+++ Input for this task +++

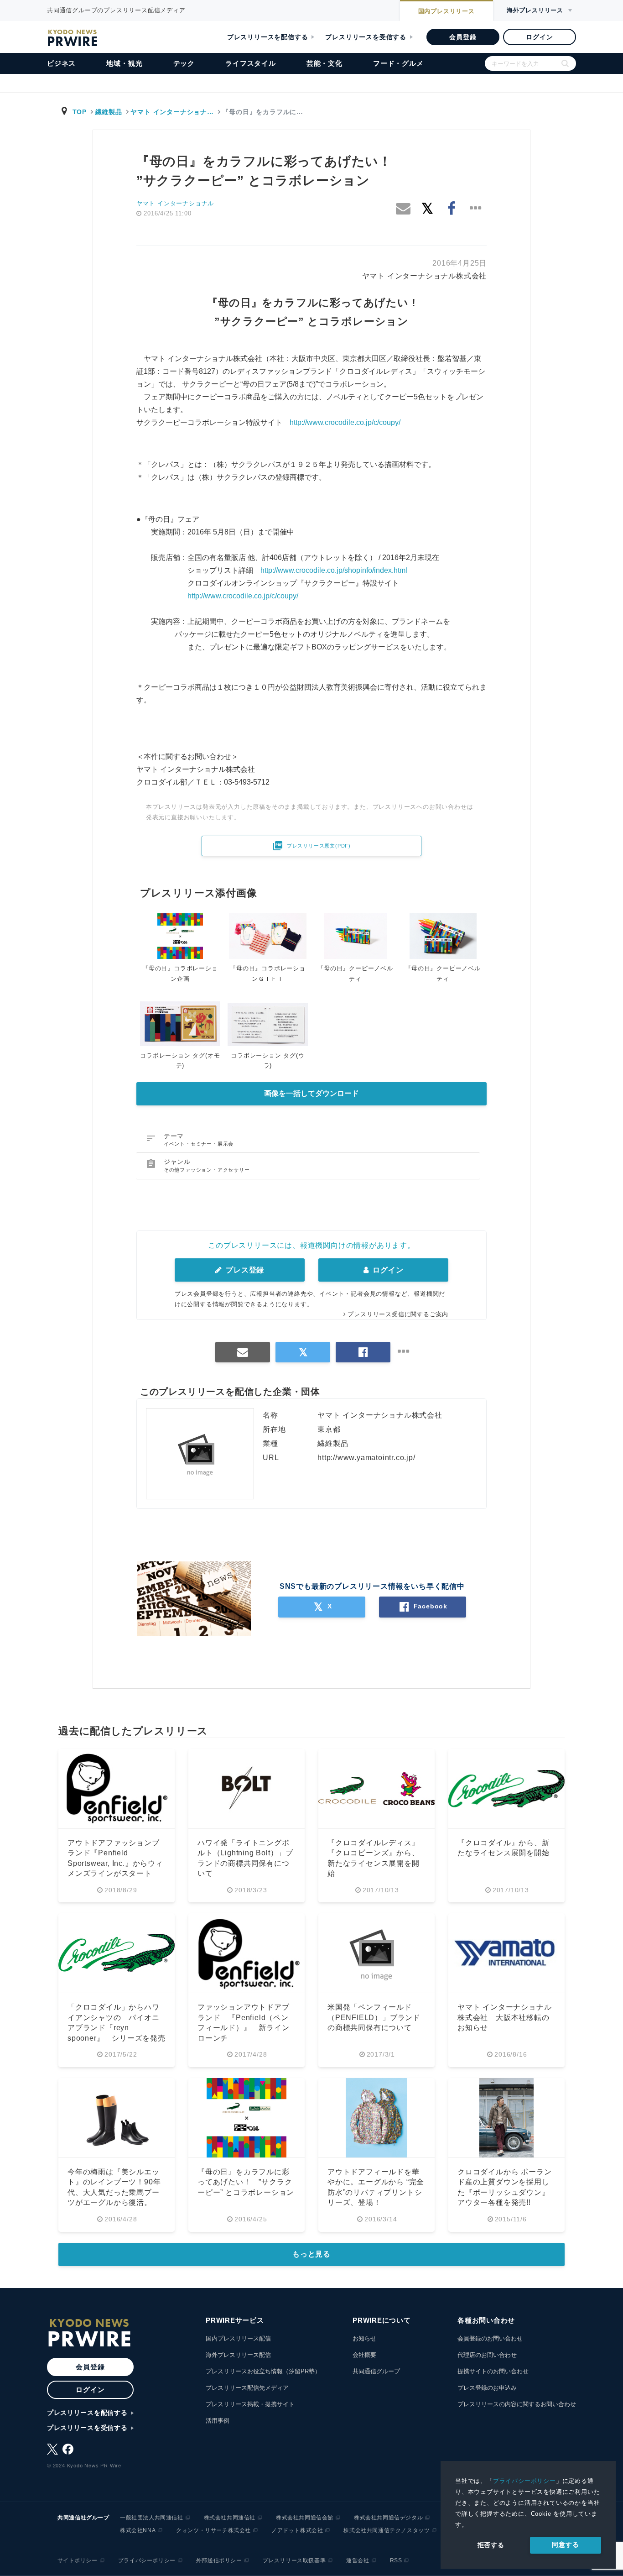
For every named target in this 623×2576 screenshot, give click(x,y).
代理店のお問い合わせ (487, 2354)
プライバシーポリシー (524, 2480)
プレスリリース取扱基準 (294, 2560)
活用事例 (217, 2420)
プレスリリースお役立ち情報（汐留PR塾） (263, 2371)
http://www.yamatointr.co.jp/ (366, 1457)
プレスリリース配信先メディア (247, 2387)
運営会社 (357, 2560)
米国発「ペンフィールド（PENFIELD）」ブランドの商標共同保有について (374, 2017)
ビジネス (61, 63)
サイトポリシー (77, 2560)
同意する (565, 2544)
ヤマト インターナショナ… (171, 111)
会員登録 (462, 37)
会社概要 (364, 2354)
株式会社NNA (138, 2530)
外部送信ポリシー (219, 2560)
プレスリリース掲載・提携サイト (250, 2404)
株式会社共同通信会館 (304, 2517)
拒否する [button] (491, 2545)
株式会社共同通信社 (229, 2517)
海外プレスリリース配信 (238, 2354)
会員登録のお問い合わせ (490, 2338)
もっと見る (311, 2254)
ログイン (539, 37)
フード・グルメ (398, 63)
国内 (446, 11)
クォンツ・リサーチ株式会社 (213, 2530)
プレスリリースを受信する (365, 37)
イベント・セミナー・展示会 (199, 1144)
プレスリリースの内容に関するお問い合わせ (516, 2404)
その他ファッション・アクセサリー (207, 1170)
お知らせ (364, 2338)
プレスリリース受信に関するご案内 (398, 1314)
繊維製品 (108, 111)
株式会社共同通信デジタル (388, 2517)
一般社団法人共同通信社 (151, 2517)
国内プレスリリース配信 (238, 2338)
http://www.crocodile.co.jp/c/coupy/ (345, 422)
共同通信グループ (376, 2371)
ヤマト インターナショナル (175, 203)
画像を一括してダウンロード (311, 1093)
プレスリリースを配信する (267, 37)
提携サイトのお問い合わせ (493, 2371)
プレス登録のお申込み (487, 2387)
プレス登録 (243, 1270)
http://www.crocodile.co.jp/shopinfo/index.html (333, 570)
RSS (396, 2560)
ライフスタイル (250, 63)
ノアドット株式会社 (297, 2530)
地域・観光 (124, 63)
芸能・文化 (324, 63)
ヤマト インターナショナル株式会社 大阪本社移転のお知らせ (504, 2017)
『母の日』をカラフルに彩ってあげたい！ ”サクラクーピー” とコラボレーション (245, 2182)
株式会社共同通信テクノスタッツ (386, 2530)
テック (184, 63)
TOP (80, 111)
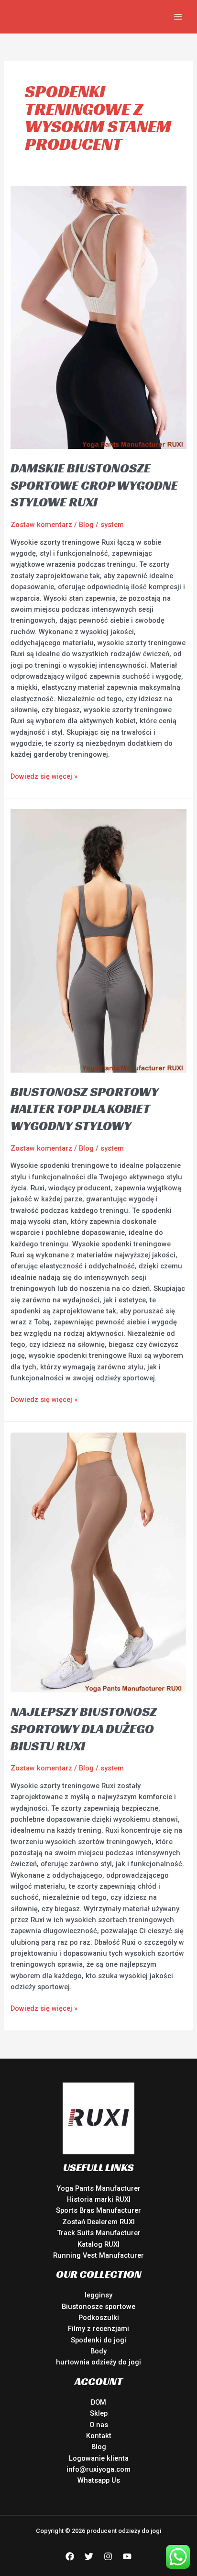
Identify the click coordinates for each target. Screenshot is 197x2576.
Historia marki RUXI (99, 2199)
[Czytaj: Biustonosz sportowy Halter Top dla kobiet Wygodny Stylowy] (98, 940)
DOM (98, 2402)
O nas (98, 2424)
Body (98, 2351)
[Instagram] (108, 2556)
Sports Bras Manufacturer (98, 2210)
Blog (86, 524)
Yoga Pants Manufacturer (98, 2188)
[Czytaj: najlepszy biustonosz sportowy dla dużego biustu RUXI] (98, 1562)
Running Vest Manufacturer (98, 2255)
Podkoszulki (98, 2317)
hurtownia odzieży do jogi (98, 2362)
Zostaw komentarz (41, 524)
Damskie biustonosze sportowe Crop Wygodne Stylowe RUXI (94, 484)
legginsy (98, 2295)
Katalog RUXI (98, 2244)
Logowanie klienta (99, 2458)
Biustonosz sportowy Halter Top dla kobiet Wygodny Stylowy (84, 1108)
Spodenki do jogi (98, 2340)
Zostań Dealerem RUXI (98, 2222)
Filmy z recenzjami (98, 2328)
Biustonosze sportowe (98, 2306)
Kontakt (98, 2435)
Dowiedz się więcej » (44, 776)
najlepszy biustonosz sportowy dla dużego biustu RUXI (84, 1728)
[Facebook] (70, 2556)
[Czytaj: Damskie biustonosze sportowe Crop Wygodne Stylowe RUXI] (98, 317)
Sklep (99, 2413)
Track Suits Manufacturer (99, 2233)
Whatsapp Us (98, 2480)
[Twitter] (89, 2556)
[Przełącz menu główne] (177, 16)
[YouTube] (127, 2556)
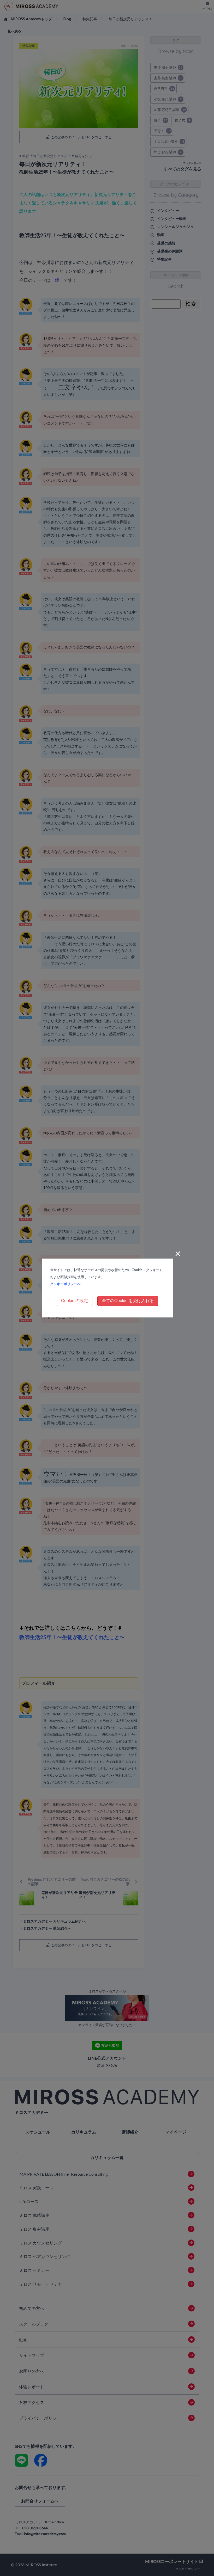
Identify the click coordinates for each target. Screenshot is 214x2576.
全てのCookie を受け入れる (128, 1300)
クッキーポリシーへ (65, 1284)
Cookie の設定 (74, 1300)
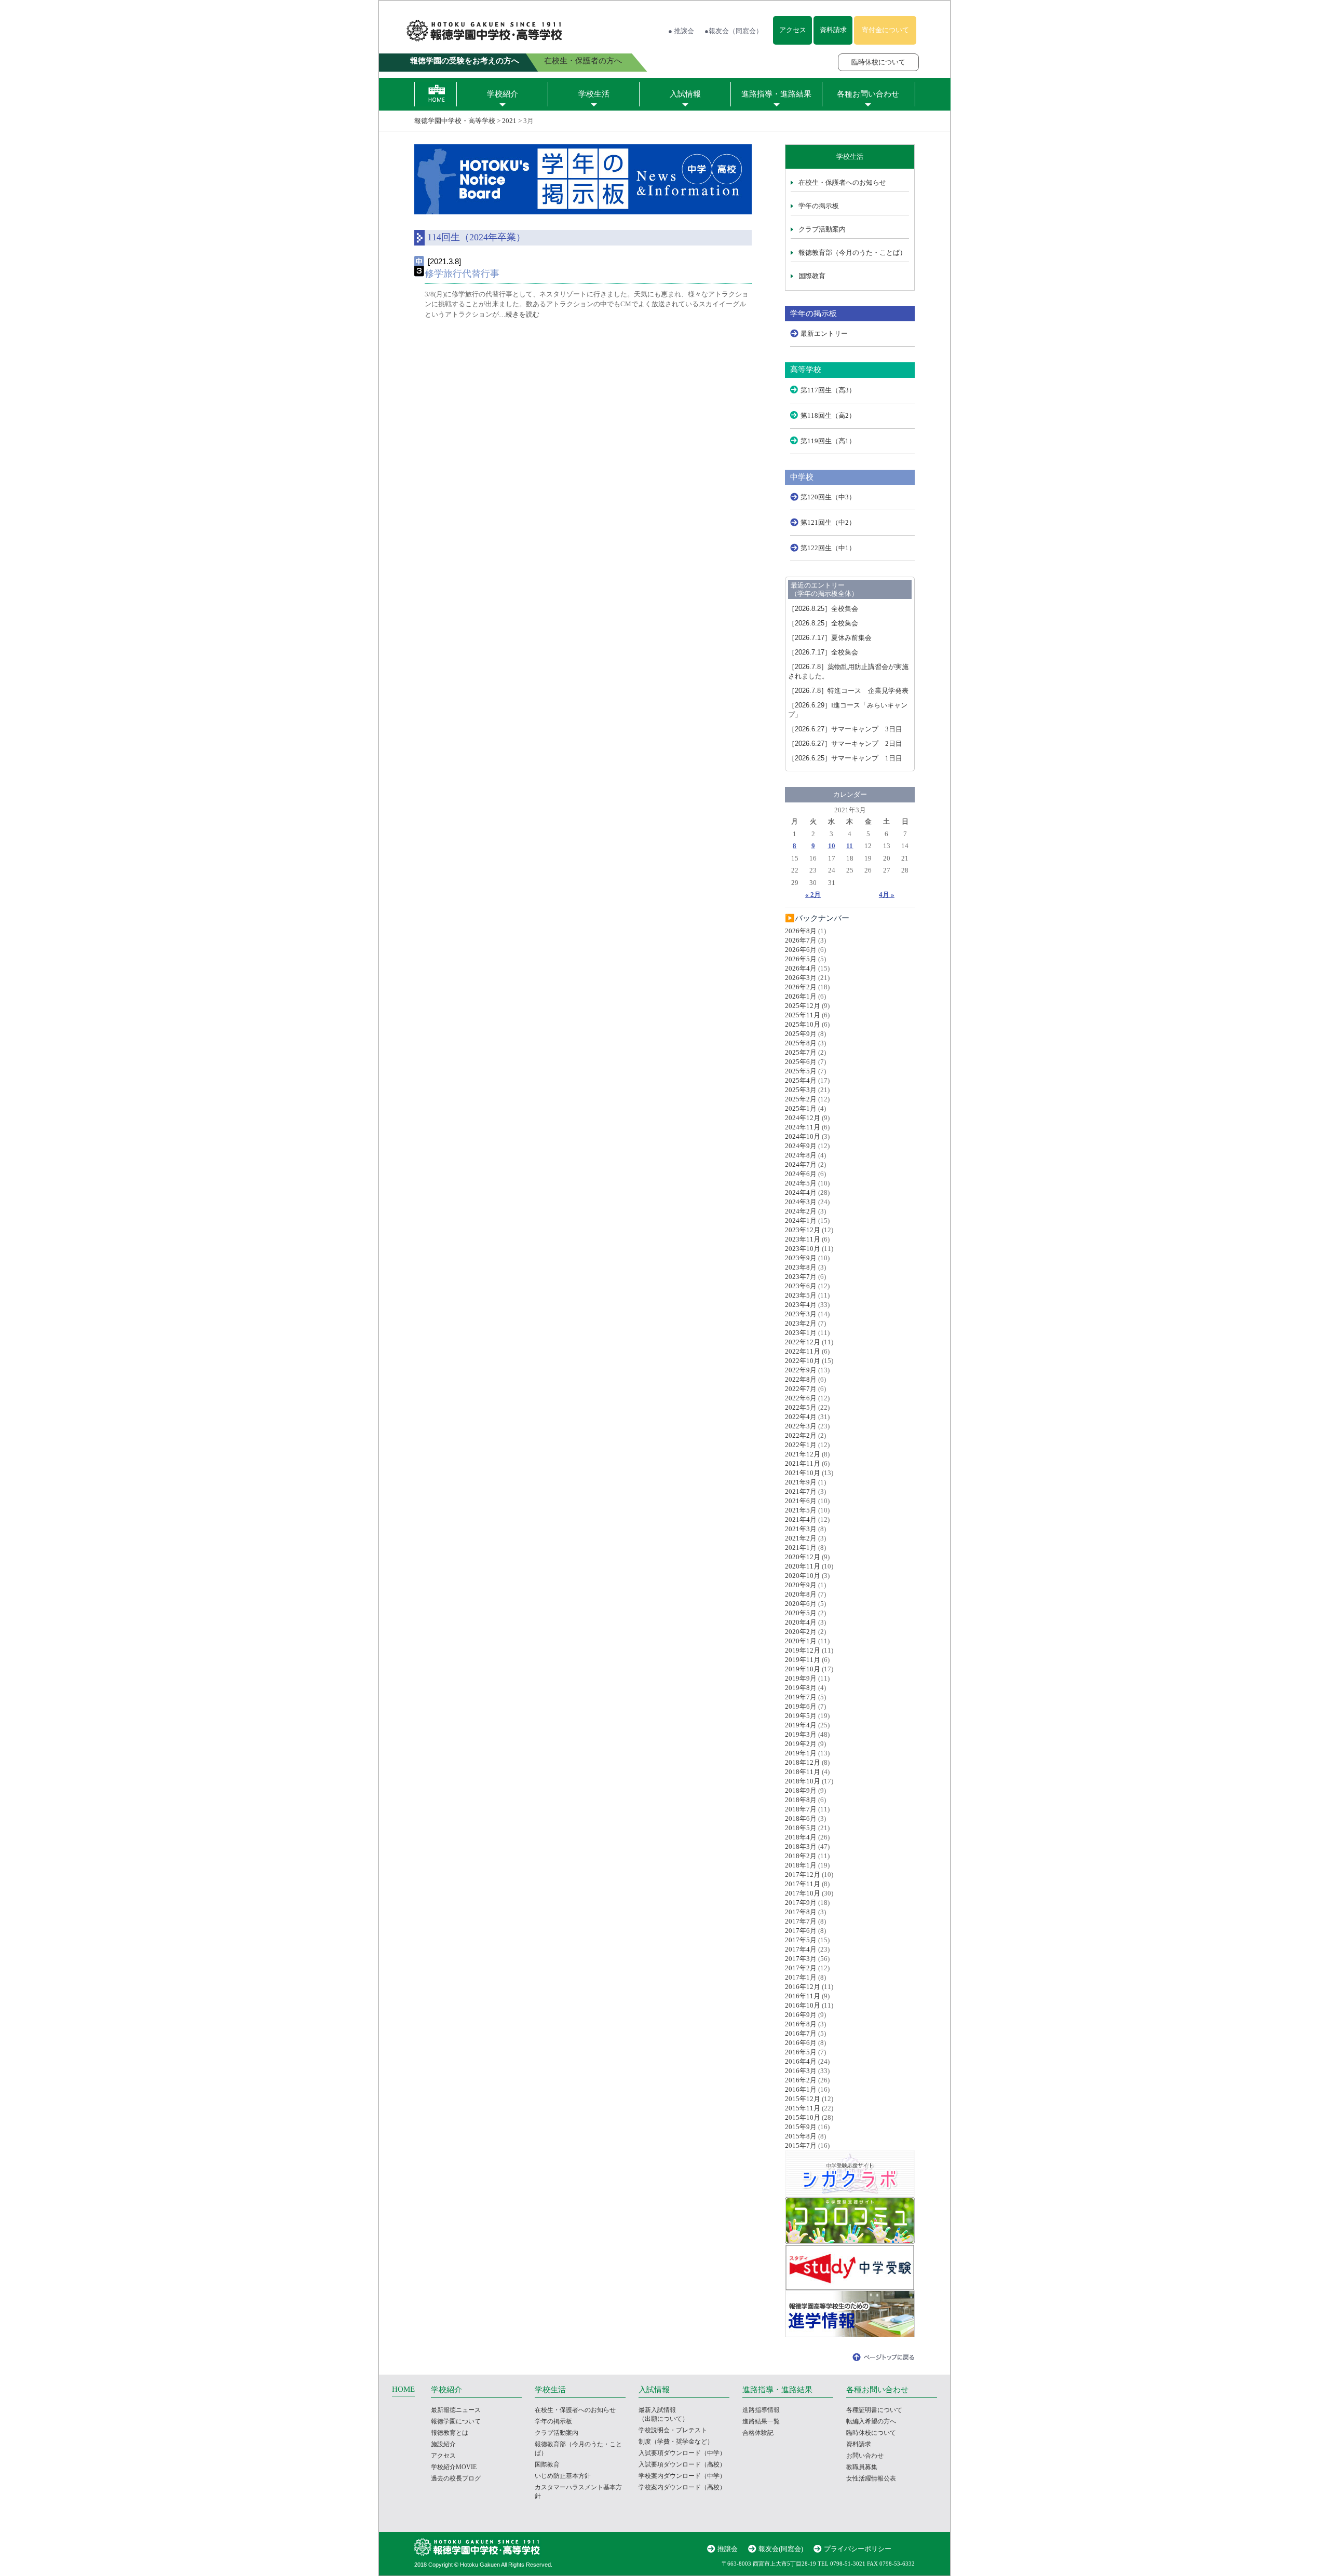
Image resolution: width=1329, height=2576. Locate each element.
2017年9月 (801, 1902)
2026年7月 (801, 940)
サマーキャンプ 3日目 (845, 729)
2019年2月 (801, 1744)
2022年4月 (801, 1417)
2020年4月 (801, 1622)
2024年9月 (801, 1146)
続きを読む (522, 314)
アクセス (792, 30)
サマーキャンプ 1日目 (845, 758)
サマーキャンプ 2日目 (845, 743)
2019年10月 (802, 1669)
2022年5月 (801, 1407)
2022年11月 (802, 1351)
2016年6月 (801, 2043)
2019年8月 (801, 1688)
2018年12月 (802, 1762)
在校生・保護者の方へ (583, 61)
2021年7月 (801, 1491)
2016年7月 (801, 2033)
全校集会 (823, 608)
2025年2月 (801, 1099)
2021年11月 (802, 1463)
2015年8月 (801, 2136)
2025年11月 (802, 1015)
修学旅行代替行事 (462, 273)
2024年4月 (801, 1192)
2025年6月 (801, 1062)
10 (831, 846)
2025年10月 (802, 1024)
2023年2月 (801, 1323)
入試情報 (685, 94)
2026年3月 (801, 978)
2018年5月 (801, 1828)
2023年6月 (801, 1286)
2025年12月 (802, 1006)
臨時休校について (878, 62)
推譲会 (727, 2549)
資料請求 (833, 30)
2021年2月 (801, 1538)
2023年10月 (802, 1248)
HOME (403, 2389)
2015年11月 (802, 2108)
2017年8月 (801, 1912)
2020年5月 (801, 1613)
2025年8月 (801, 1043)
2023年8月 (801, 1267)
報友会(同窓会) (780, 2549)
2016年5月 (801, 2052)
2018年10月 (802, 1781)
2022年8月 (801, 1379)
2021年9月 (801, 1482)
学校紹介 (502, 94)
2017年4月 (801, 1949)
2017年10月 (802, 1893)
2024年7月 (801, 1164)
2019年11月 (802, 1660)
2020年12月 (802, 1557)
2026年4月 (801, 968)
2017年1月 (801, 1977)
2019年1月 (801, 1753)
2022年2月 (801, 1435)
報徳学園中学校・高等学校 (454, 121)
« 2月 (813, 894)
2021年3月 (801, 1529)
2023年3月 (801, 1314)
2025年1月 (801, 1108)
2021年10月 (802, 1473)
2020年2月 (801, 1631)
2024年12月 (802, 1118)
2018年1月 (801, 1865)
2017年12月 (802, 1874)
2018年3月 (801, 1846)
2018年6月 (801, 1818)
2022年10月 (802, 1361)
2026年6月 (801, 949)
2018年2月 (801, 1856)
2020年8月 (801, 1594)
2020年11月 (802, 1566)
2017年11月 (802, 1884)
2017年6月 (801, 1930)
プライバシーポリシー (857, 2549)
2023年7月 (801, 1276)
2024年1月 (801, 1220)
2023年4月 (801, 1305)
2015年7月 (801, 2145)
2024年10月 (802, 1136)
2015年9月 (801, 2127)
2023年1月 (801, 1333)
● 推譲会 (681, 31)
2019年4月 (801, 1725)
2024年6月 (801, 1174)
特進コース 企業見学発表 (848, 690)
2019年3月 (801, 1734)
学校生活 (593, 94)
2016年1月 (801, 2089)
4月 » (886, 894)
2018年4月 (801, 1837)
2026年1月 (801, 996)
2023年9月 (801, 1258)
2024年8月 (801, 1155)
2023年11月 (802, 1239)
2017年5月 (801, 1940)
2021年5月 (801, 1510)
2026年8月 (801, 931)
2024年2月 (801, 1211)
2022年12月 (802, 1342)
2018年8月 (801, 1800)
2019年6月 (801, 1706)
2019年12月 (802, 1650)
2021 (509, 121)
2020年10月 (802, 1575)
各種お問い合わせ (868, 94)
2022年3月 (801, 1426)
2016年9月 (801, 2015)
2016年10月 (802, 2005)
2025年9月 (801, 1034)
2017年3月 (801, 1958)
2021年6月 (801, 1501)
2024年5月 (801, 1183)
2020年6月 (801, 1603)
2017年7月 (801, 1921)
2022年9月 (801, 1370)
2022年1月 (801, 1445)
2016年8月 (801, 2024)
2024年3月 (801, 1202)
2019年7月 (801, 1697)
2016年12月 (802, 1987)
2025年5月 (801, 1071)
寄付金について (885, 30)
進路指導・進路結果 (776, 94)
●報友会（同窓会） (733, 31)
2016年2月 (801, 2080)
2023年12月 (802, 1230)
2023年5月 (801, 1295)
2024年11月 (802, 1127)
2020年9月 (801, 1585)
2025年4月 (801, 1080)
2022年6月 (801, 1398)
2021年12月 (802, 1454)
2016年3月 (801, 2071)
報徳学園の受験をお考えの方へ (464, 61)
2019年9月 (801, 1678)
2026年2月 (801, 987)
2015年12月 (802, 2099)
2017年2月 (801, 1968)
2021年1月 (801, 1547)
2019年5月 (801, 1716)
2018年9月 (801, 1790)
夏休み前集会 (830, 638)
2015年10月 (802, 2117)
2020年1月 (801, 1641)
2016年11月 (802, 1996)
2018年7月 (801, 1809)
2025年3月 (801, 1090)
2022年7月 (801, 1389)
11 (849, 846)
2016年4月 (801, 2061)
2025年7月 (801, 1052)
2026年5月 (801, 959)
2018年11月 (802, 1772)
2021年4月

+++

■ **What you will do**: The output consists solely of the lines from the line that contains "寄付金について (885, 30)" through the final line of the data.

■ **Expected output**:
寄付金について (885, 30)
進路指導・進路結果 (776, 94)
●報友会（同窓会） (733, 31)
2016年2月 (801, 2080)
2023年12月 (802, 1230)
2023年5月 (801, 1295)
2024年11月 (802, 1127)
2020年9月 (801, 1585)
2025年4月 (801, 1080)
2022年6月 (801, 1398)
2021年12月 (802, 1454)
2016年3月 (801, 2071)
報徳学園の受験をお考えの方へ (464, 61)
2019年9月 (801, 1678)
2026年2月 (801, 987)
2015年12月 (802, 2099)
2017年2月 (801, 1968)
2021年1月 (801, 1547)
2019年5月 (801, 1716)
2018年9月 (801, 1790)
夏休み前集会 (830, 638)
2015年10月 (802, 2117)
2020年1月 (801, 1641)
2016年11月 (802, 1996)
2018年7月 (801, 1809)
2025年3月 (801, 1090)
2022年7月 (801, 1389)
11 (849, 846)
2016年4月 (801, 2061)
2025年7月 (801, 1052)
2026年5月 (801, 959)
2018年11月 (802, 1772)
2021年4月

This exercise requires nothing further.